[Start of Attachment]

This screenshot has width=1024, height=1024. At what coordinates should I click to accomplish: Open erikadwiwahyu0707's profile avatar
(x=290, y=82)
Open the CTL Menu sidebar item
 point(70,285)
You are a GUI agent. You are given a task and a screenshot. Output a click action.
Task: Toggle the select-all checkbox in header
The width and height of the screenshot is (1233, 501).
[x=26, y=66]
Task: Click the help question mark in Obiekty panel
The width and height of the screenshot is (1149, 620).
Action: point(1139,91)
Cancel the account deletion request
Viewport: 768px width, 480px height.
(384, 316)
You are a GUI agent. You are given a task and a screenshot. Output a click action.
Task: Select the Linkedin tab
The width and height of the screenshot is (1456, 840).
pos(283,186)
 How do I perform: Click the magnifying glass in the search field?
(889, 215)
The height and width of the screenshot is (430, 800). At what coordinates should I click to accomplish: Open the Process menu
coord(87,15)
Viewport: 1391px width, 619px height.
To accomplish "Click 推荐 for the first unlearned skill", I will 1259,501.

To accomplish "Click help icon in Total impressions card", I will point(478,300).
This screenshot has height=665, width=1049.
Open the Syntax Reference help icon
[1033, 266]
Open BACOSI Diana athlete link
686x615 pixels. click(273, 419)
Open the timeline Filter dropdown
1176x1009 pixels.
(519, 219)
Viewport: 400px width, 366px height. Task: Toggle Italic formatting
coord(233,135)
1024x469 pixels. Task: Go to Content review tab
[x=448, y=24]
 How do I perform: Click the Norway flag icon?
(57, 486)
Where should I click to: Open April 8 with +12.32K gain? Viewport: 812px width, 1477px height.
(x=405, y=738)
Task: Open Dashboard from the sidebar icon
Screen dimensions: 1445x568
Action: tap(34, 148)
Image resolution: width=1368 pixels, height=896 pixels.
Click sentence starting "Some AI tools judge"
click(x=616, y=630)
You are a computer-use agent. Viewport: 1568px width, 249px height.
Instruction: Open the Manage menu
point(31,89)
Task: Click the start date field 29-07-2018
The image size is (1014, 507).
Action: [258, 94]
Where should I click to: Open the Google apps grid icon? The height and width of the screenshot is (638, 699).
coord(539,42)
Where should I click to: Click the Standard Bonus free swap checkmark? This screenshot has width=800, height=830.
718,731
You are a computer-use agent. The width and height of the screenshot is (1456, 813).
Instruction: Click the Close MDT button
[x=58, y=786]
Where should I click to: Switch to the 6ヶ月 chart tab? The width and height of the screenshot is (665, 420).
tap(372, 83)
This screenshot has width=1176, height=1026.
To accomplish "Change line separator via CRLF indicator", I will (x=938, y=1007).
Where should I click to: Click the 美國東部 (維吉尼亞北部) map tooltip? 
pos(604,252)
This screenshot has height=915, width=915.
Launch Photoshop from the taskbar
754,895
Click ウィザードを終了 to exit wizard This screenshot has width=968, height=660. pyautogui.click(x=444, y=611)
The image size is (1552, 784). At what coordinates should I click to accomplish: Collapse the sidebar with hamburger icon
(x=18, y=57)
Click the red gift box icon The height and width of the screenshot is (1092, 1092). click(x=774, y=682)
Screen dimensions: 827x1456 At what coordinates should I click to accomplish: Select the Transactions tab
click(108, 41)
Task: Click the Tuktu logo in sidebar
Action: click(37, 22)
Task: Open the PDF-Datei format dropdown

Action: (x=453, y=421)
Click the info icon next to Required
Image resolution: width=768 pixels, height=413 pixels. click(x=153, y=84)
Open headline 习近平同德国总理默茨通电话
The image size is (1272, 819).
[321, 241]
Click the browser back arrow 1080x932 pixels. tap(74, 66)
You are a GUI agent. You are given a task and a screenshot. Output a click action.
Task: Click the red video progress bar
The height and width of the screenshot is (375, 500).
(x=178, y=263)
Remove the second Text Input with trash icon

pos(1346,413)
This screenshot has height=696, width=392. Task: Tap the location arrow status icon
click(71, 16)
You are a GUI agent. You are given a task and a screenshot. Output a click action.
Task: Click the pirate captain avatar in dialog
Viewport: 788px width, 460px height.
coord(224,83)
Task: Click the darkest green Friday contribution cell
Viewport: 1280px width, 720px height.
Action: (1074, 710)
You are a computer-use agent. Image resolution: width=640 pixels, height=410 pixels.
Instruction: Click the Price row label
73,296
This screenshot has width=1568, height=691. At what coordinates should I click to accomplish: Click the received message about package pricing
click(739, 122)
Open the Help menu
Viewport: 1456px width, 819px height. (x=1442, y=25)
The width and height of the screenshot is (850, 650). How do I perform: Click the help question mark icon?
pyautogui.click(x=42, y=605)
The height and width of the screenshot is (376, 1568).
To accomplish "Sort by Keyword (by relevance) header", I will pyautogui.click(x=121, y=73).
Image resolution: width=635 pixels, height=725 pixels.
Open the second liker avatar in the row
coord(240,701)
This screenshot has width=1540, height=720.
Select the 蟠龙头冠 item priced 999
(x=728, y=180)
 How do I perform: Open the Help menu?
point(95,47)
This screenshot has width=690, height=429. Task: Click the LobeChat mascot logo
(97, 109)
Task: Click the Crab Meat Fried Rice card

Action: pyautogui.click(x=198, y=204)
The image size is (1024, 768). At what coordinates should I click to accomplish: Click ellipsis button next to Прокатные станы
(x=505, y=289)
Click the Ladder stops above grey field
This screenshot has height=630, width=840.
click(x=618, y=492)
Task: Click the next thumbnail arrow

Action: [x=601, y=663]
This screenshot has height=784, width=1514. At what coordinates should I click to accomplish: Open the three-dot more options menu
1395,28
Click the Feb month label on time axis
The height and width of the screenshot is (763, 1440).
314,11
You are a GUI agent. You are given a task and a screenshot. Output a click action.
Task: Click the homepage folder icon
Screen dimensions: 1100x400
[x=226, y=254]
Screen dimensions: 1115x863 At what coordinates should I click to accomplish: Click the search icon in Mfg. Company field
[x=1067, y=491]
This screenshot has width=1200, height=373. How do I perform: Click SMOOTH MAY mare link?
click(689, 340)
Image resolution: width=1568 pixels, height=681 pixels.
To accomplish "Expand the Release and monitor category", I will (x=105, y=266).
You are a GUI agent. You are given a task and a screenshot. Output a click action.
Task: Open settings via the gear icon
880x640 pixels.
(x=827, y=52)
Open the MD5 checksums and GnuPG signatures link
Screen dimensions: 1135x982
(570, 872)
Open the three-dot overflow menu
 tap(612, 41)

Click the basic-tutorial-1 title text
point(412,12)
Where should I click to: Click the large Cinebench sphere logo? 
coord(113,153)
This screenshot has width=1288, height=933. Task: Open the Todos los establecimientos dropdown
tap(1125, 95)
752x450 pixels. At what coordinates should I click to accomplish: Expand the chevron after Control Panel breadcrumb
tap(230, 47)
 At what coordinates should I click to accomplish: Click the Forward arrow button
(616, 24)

[End of Attachment]

» PROBLEM REQUIREMENTS
Before answering, count every line of the data that holds the word "computer"; the reply is that number only.

» SOLUTION TO THE PROBLEM
3